L’EDITORIALE. CAMORRA ALL’AMMINISTRAZIONE PROVINCIALE. Ecco perché (e leggetevelo tutto, per una volta) il caso dei fratelli Petrillo di CASALE è un fatto di inaudita gravità
21 Dicembre 2022 - 15:34
Riteniamo doveroso, per una serie di ragioni che esponiamo nell’articolo, tornare sull’argomento che in considerazione della sua importanza non merita il solito passaggio nella cavalleria del dimenticatoio. La Direzione distrettuale antimafia di Napoli non ha ricevuto solo il rinvio a giudizio dei fratelli Luigi e Antonio Petrillo, titolari della Gruppo Petrillo Sas, aggiudicatario della gara da 400 mila euro per i lavori sul ponte Volturno, ma ha scritto anche tante altre cose che avrebbero dovuto divenire oggetto di analisi e di intervento, sia da parte del presidente Giorgio Magliocca, sia da parte del prefetto Castaldo
di Gianluigi Guarino
Abbiamo deciso di non farci scoraggiare mai dal dato di fatto dell’apparente inconcludenza, dell’apparente inefficacia dei nostri articoli di denuncia sul rapporto, molto spesso, troppo spesso opaco, tra politica e mondi imprenditoriali vicini alla camorra.

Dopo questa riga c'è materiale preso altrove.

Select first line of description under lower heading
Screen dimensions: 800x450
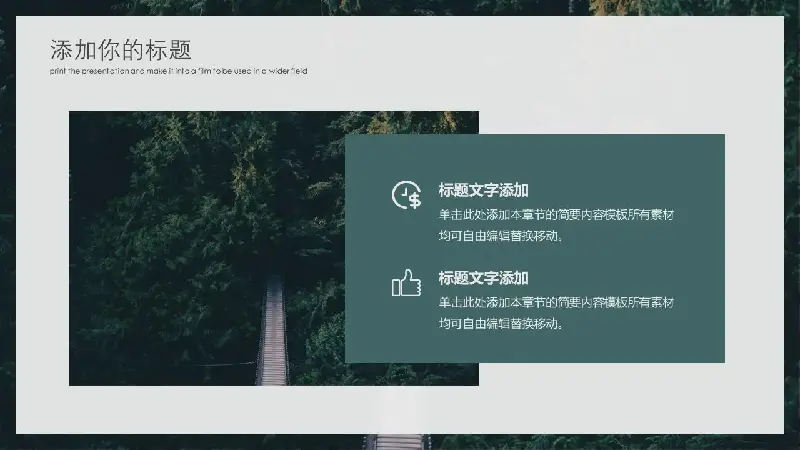pyautogui.click(x=556, y=302)
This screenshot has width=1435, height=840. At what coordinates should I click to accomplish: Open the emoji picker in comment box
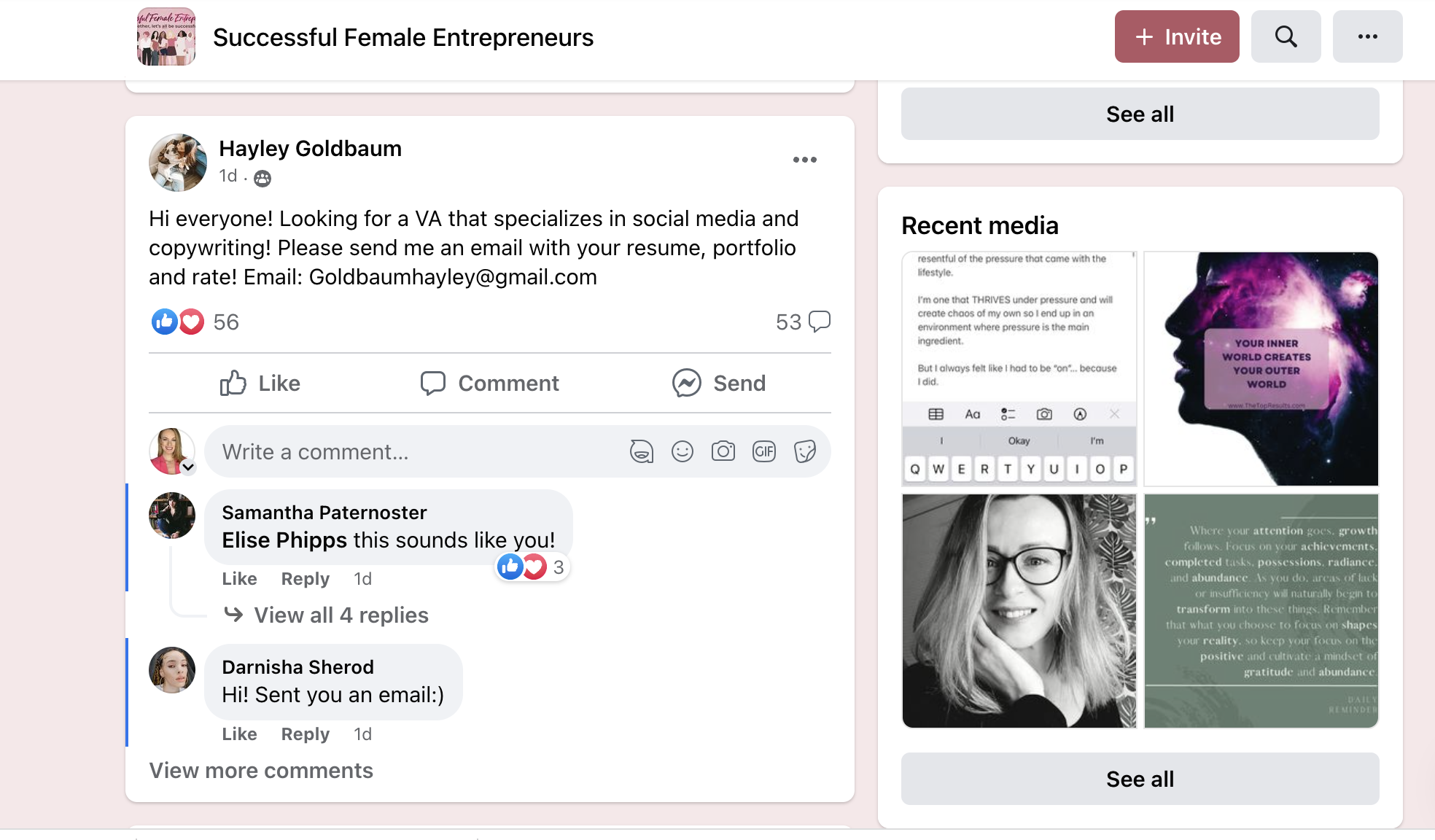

E’ vero, infatti, che la passione civile che ci pervade da sempre ci induce a sperare che certi fenomeni, che a nostro avviso sono alla base dell’arretratezza strutturale di questi territori, diventino seriamente oggetto di attenzione da parte delle diverse magistratura.
Riteniamo, infatti, che dietro certi fatti, dietro certe determine, dietro certe delibere, apparentemente ineccepebili dal punto di vista giuridico amministrativo, si annidino vicende inquietanti, dentro alle quali un’adeguata attività di indagine potrebbe portare alla luce la commissione, a quel punto evidente, di reati penali o di responsabilità contabili, con il conseguente salto di qualità dell’azione penale, solennizzata dalla Costituzione, ma anche dell’azione di controllo sul corretto utilizzo del pubblico danaro, terreno di analisi e di azione della corte dei Conti.

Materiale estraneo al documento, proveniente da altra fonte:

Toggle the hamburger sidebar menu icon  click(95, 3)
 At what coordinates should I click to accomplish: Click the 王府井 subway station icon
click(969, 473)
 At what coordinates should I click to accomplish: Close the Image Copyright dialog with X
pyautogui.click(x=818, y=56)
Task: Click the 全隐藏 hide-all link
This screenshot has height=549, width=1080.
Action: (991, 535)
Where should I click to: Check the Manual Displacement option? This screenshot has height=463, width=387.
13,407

Se è vero ciò, però, il mancato raggiungimento di tali obiettivi, il fatto che il 95% del nostro lavoro di approfondita inchiesta passa, come si suol dire, in cavalleria, è anche vero che noi siamo prima di tutto e soprattutto dei giornalisti. E, come tali, dobbiamo trarre soddisfazione e dobbiamo sentirci gratificati dalla sola realizzazione del nostro lavoro.

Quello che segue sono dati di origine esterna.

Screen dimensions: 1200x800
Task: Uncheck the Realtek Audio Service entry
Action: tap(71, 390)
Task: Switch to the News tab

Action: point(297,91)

Dunque, se oggi ritorniamo sulla notizia pubblicata circa 24 ore fa (CLICCA E LEGGI), relativa alla chiusura delle procedure economico contabili del super appalto aggiudicato nel 2021 dall’amministrazione provinciale di Caserta alla Gruppo Petrillo sas, ovvero all’impresa dei fratelli Antonio e Luigi Petrillo di Casal di Principe, entrambi arrestati nell’ambito dell’ordinanza ormai arcinota che mette insieme le attività – soprattutto romane – di Nicola Monaciello Schiavone e quelle molto più nostrane di Dante Apicella, se oggi ritorniamo su quei 400 mila euro – esattamente 397 mila, 100 euro e 96 centesimi – che la stessa Provincia ha già fatto confluire sui conti correnti della Gruppo Petrillo Sas, è perché ci poniamo il problema alle possibili confutazioni rispetto alle tesi esposte nell’articolo di ieri.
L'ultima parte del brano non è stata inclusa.